Bacterial community structure and putative nitrogen-cycling functional traits along a charosphere gradient under waterlogged conditions

Abstract Unique spatial niches created by biochar form a dynamic biogeochemical soil zone, termed the “charosphere”. Charosphere soil has different properties from either soil or biochar, often acting as a hotspot for microbial activity. However, the direction and magnitude of charosphere effects on soil processes and microbial communities remain inconclusive. Herein, we designed a multi-sectional box to separate charosphere soils from biochar under waterlogged conditions, investigating millimeter-scale changes in bacterial communities and distributions of specific genera across the charosphere created by pristine biochar (produced from corn stover at 300 °C), acid-modified biochar and washed biochar. The pristine biochar did not increase bacterial α-diversity but altered bacterial composition by promoting the growth of specific bacterial taxa and suppressing other species. In comparison, washed and acid-modified biochar increased the bacterial α-diversity. The pristine biochar significantly decreased N2O emission and NO3− concentration owing to a lower soil nitrification potential.
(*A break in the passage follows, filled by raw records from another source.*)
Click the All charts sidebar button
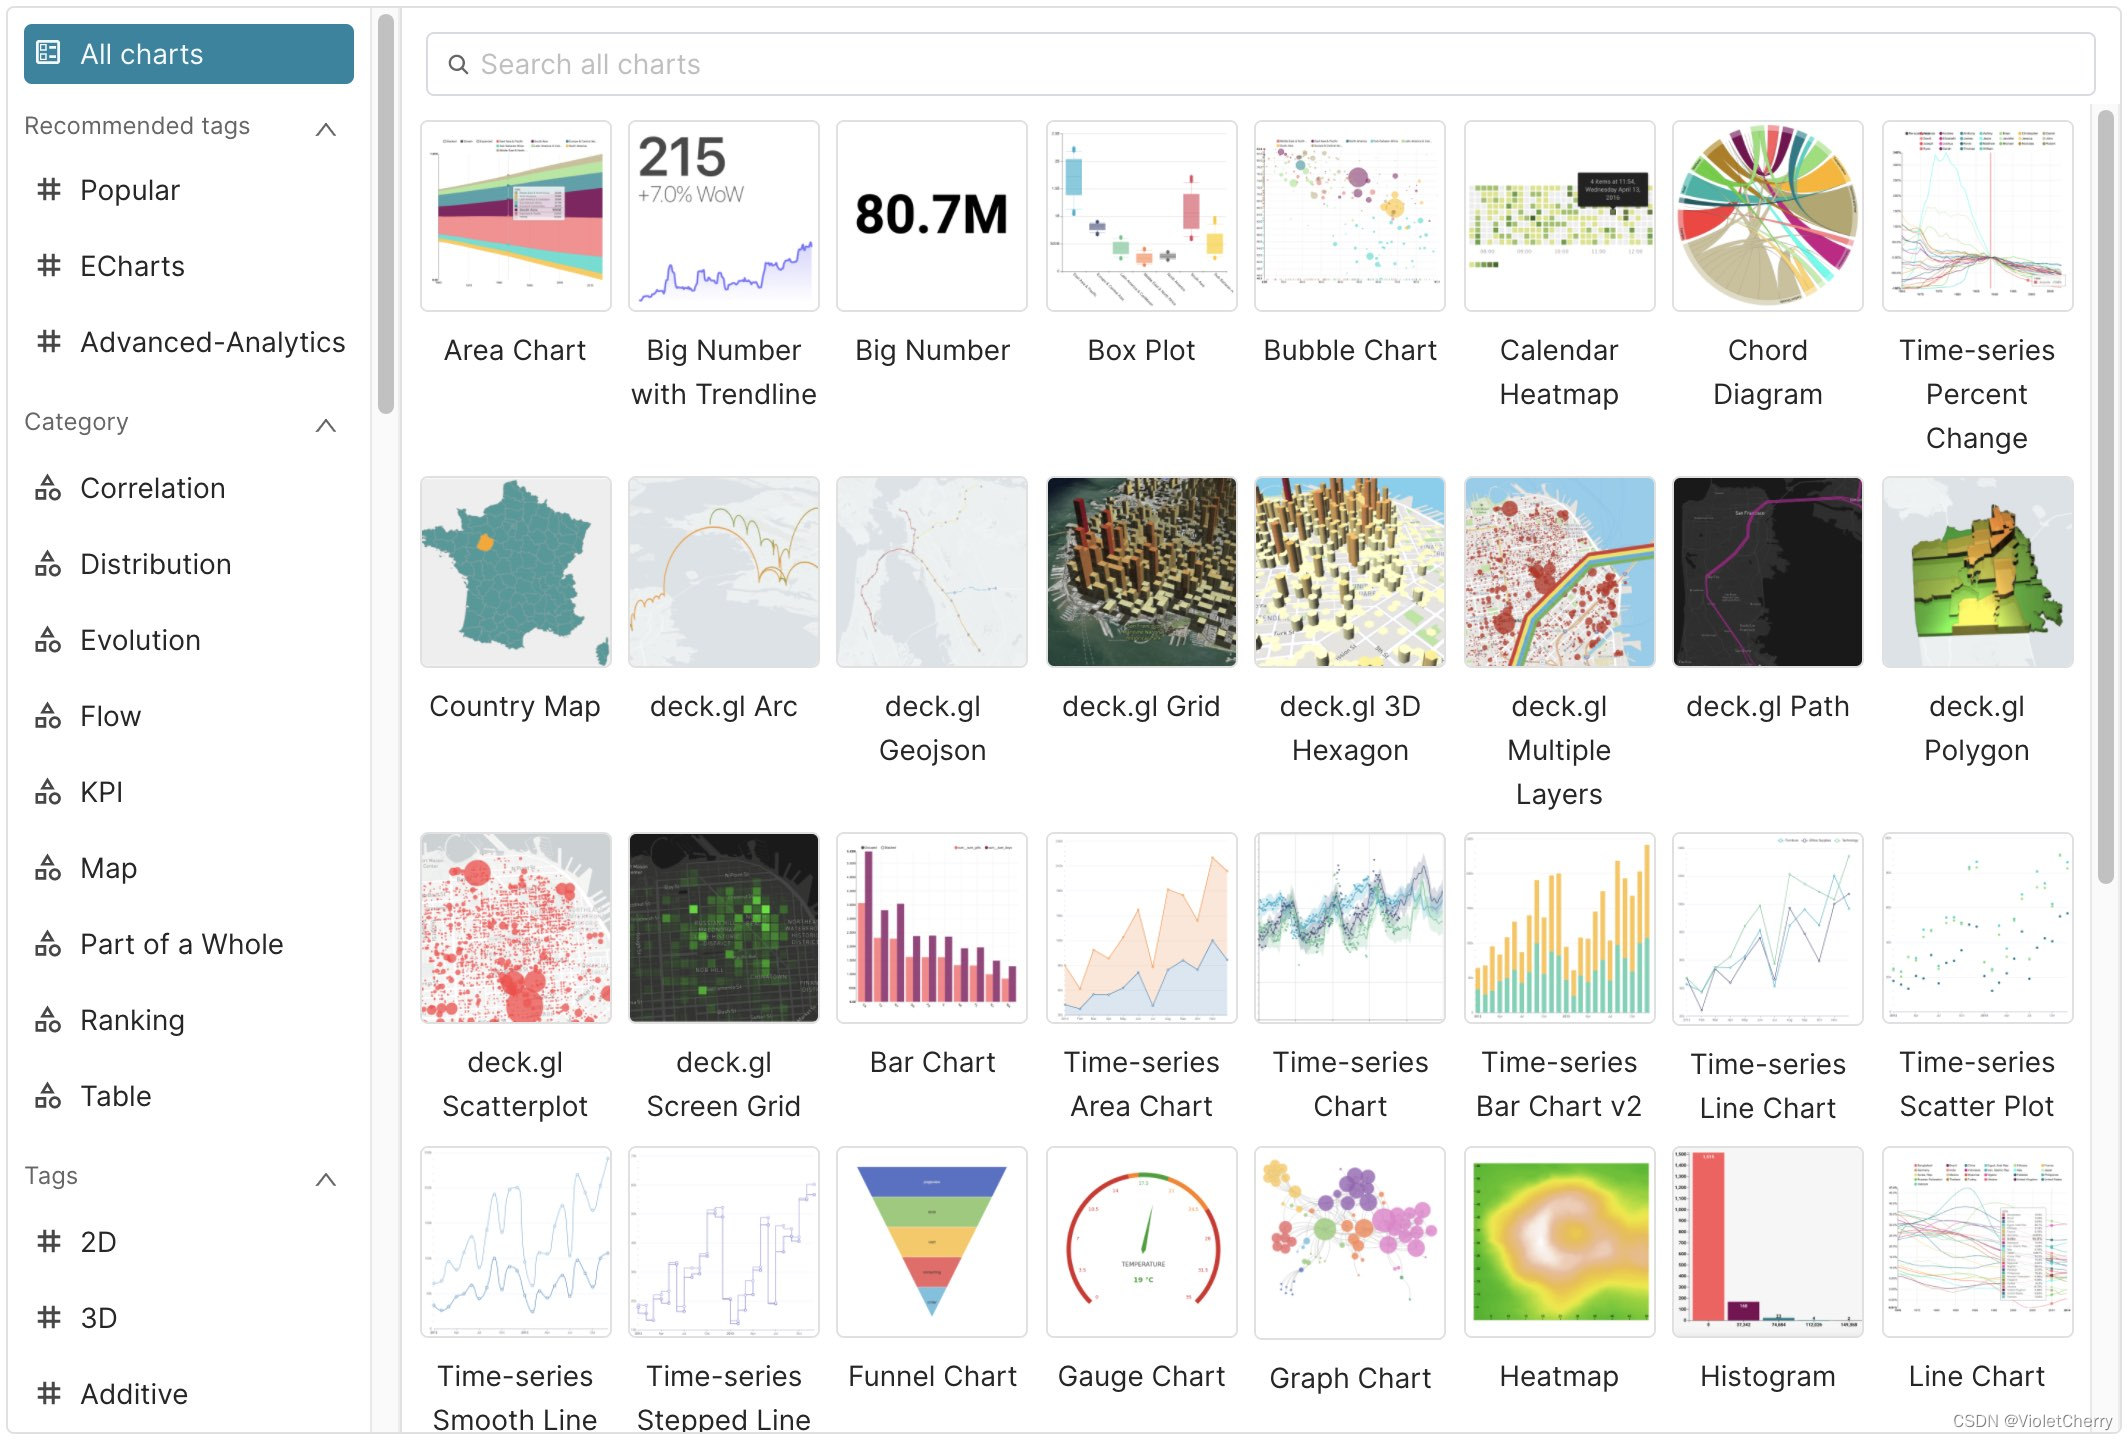Image resolution: width=2128 pixels, height=1440 pixels. tap(186, 53)
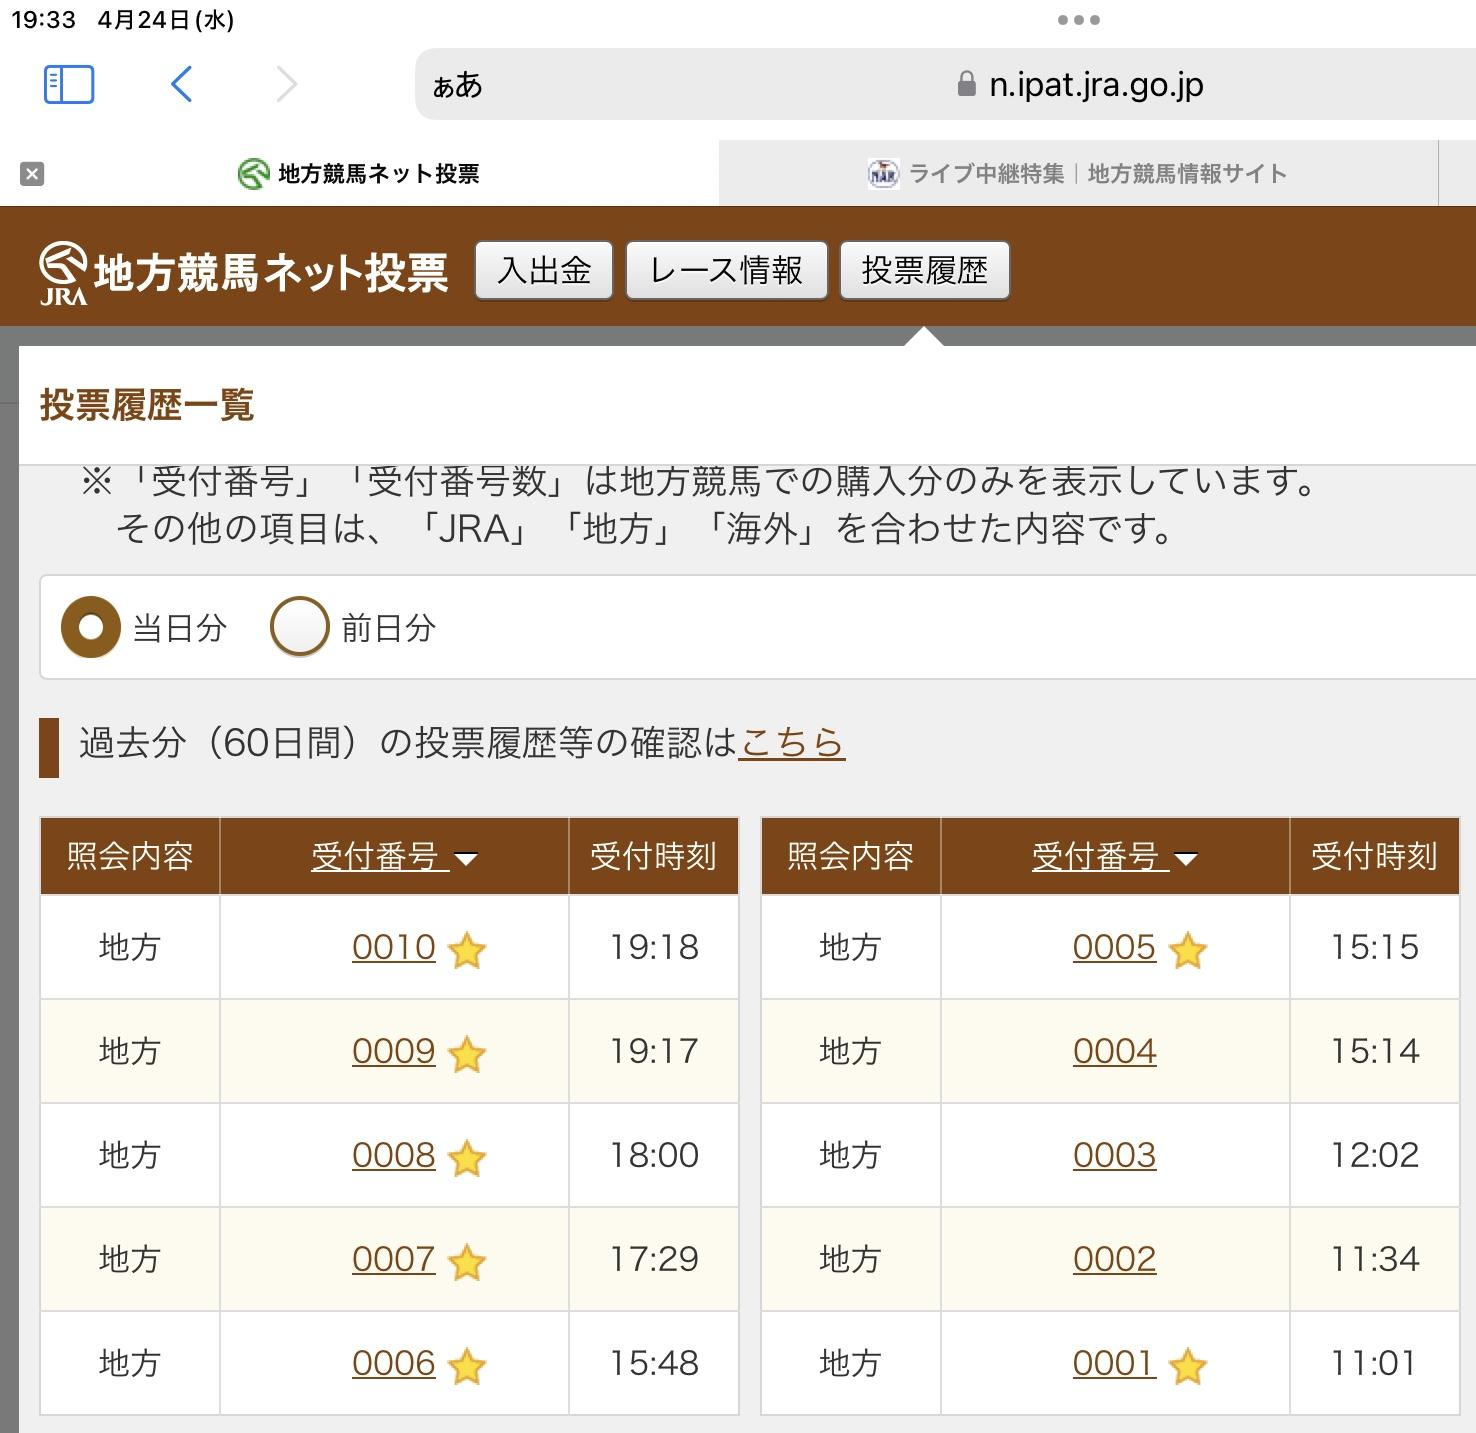Tap the three-dot multitasking icon at top
1476x1433 pixels.
coord(1078,20)
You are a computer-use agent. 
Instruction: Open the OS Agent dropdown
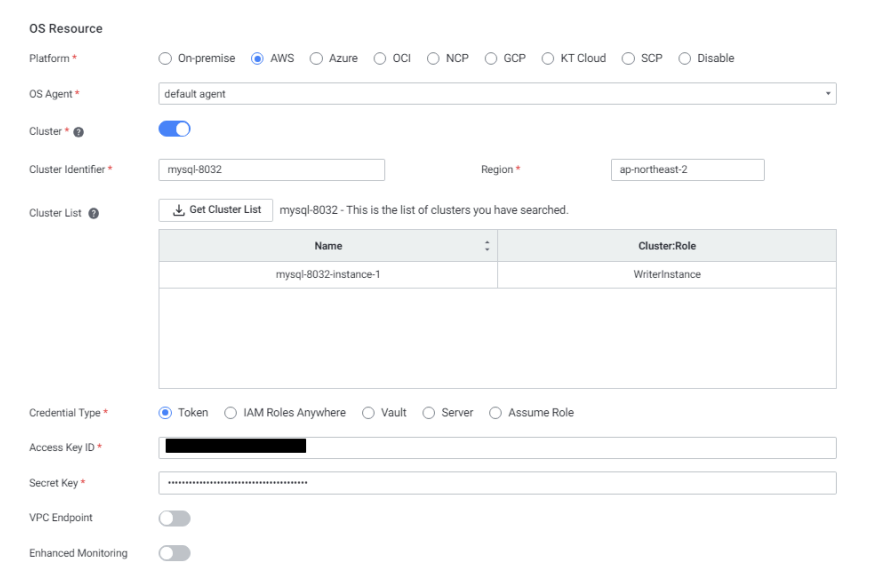click(x=497, y=93)
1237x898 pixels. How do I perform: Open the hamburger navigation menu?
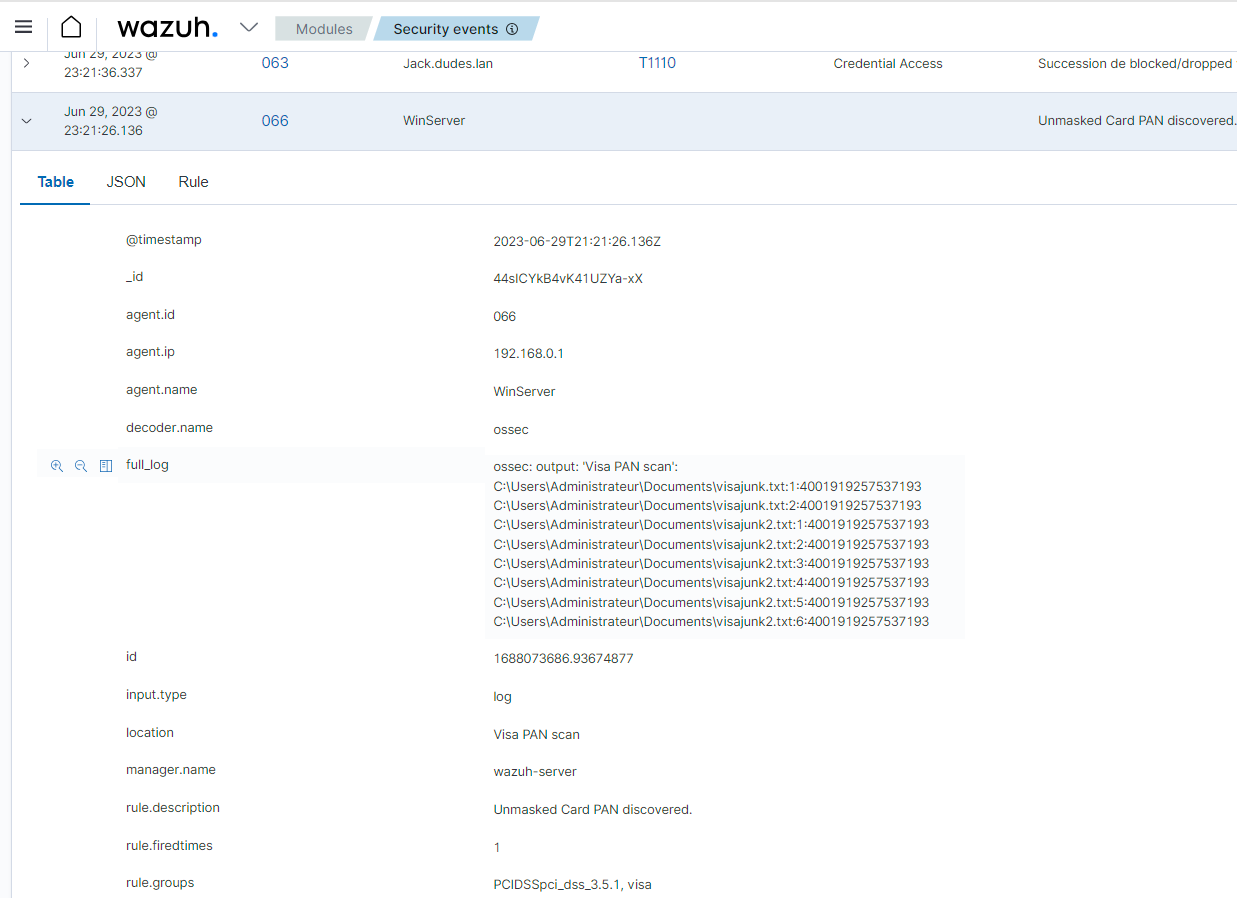(x=23, y=27)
Abundances of N-cycling functional taxa were higher in the near-charosphere than outer-charosphere zone, especially for Bacillus (N2-fixation), MND1 (ammonia oxidation) and Rhodopseudomonas (denitrification). The spatial distribution of functional genes and genera documents the importance of heterogeneity within the charosphere gradient, providing a novel perspective into functional geometry to understand how biochar reduces N losses from agroecosystems.